Ypsilanti? Nahles? Ist das alles verwirrend!

Zugegeben, wir haben Verständnis für die Kollegen von der Sueddeutschen: Bei all den linken Andreas in der SPD muss man ja irgendwann den Überblick verlieren. Unterhaltsam isses aber trotzdem:

(Quelle: http://www.sueddeutsche.de/deutschland/artikel/942/180388/)


2008 28
Mai

Die Nominierung von Gesine Schwan - Strategie, Taktik, Notlösung oder was?
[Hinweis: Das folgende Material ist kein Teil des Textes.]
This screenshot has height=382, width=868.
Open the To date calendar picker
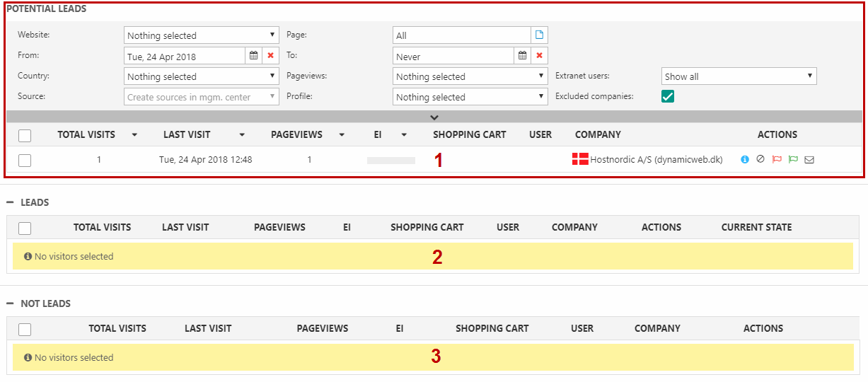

Seit Tagen diskutieren wir intern, wie die Nominierung von Gesine Schwan als Kandidatin für das Amt der Bundespräsidentin zu bewerten ist. Ursprünglich wollte die SPD-Spitze Horst Köhler unterstützen. Doch plötzlich nominiert man auf Initiative der Parteilinken Andrea Nahles ausgerechnet eine Frau, die eigentlich über jeden Verdacht übertriebener Sympathien für die Linkspartei erhaben ist - und gleichzeitig nur mit deren Stimmen gewählt werden kann.

Die offensichtliche und von der CDU natürlich gleich taktisch ausgeschlachtete Interpretation lautet, dass durch eine Zusammenarbeit mit der Linkspartei bei der Bundespräsidentenwahl eine rot-rot-grüne Koalition auf Bundesebene vorbereitet werden soll. Die eher antikommunistischen Positionen von Gesine Schwan sind dabei nicht unbedingt ein Widerspruch - sie könnten im Gegenteil als Feigenblatt dienen und signalisieren, dass die SPD ja gar nicht so links ist. Schwan könnte sich - als parteipolitisch zur Neutralität verpflichtete Instanz - in einer rot-rot-grünen Koalition sogar kritisch zur Linkspartei äußern. Mit anderen Worten: Es kann gut sein, dass Kurt Beck hier vorsorglich schon ein Gegengewicht zu einem dunkelroten Koalitionspartner in Stellung bringt.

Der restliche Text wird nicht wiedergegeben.